[Records from a data source]
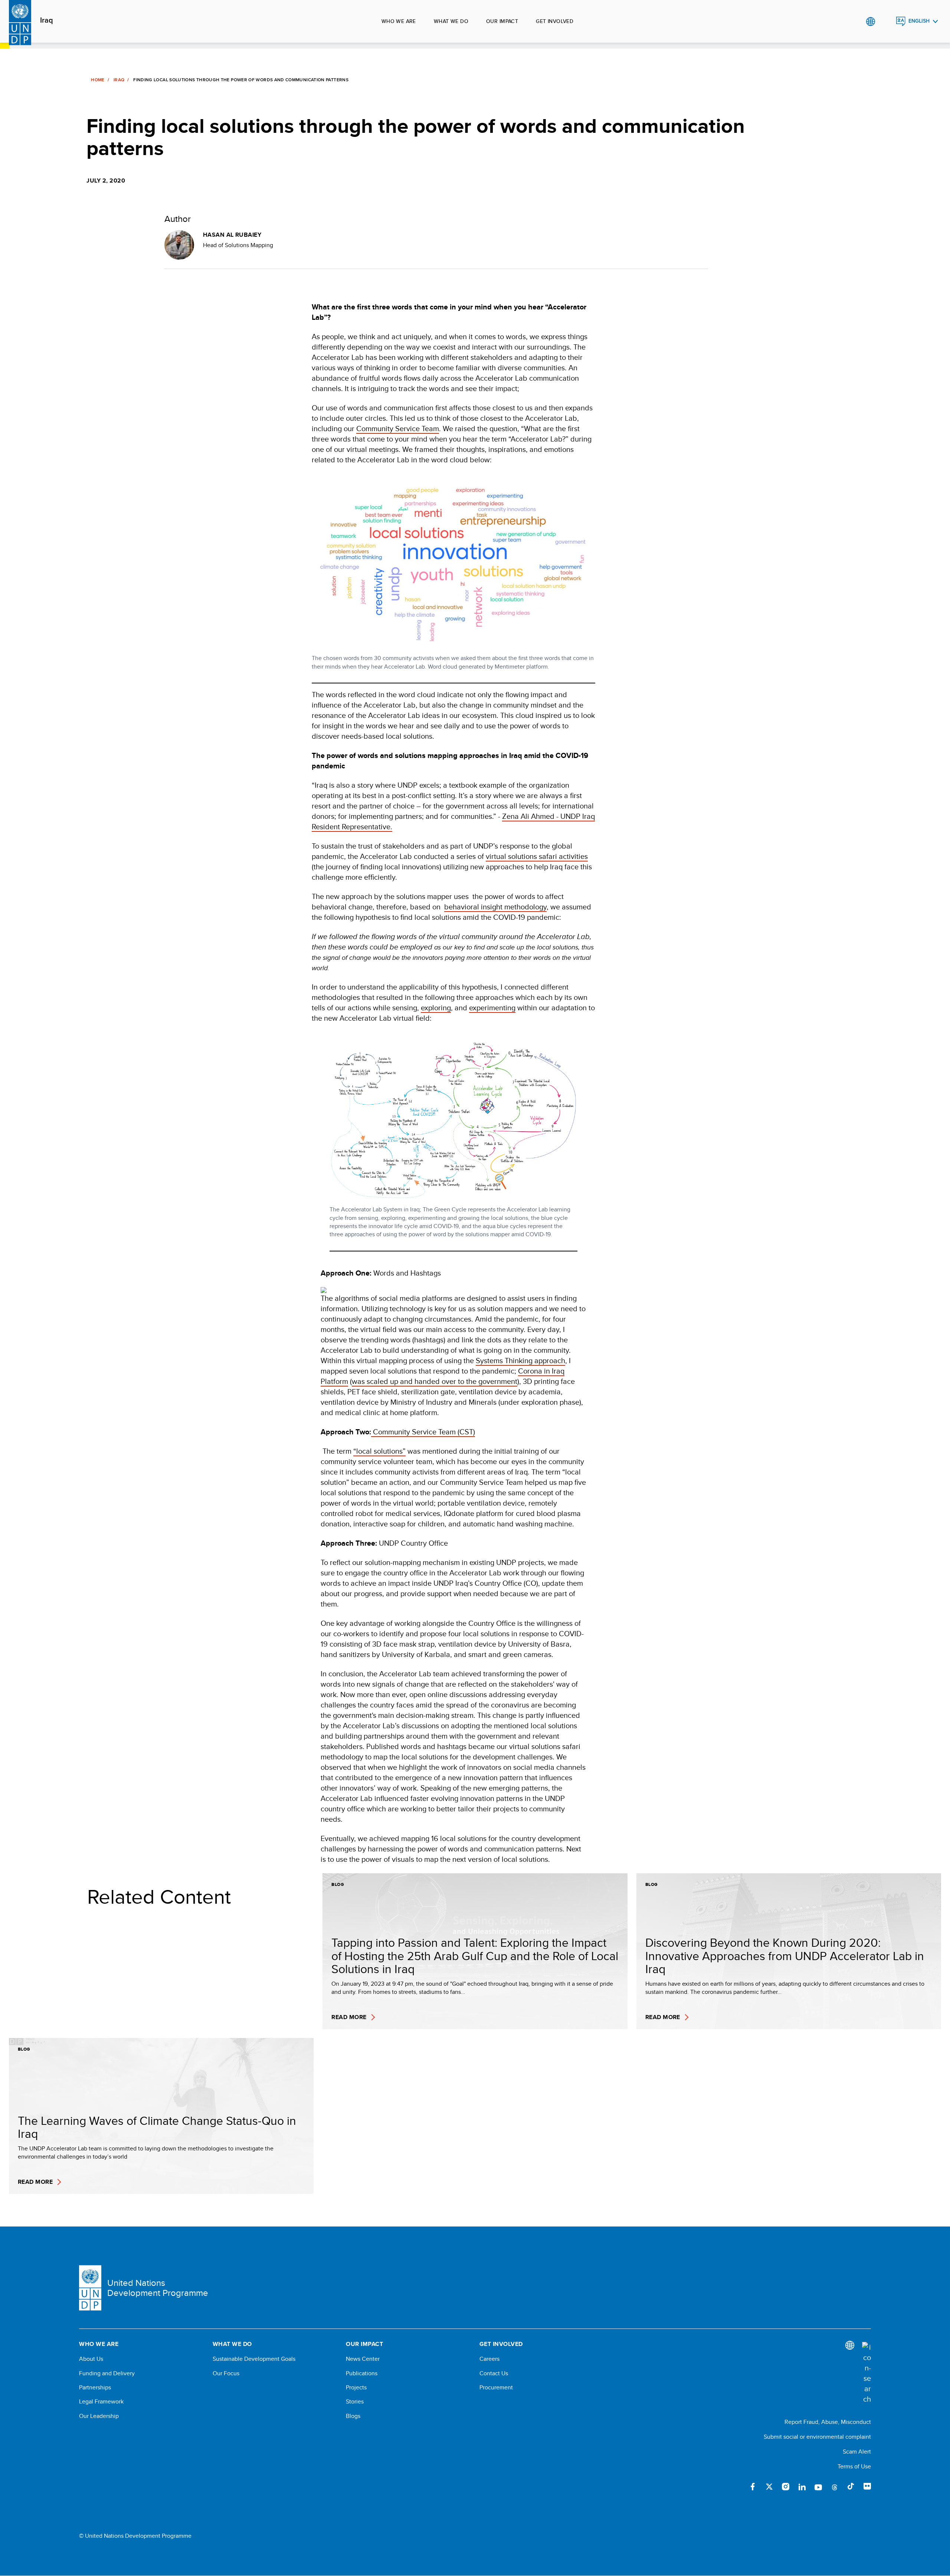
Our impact (502, 21)
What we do (451, 21)
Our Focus (226, 2373)
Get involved (554, 21)
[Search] (866, 2373)
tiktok (851, 2486)
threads (834, 2486)
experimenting (492, 1007)
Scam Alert (857, 2451)
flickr (867, 2486)
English (919, 21)
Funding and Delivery (107, 2373)
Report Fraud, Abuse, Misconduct (827, 2422)
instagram (785, 2486)
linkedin (802, 2486)
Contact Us (493, 2373)
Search (885, 21)
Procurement (496, 2387)
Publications (361, 2373)
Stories (355, 2402)
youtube (818, 2486)
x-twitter (769, 2486)
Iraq (46, 20)
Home (97, 79)
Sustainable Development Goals (254, 2359)
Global (870, 21)
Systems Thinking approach (520, 1360)
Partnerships (95, 2387)
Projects (356, 2387)
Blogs (353, 2416)
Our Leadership (99, 2416)
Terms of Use (854, 2466)
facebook (753, 2486)
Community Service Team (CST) (423, 1431)
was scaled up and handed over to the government (434, 1381)
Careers (489, 2359)
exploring (436, 1007)
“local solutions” (379, 1450)
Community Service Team (397, 428)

> **Problem to solve**
Print precisely the lines from the one with "Stories (355, 2402)" through the end of the data above, adding nothing.

> **Task response**
Stories (355, 2402)
youtube (818, 2486)
x-twitter (769, 2486)
Iraq (46, 20)
Home (97, 79)
Sustainable Development Goals (254, 2359)
Global (870, 21)
Systems Thinking approach (520, 1360)
Partnerships (95, 2387)
Projects (356, 2387)
Blogs (353, 2416)
Our Leadership (99, 2416)
Terms of Use (854, 2466)
facebook (753, 2486)
Community Service Team (CST) (423, 1431)
was scaled up and handed over to the government (434, 1381)
Careers (489, 2359)
exploring (436, 1007)
“local solutions” (379, 1450)
Community Service Team (397, 428)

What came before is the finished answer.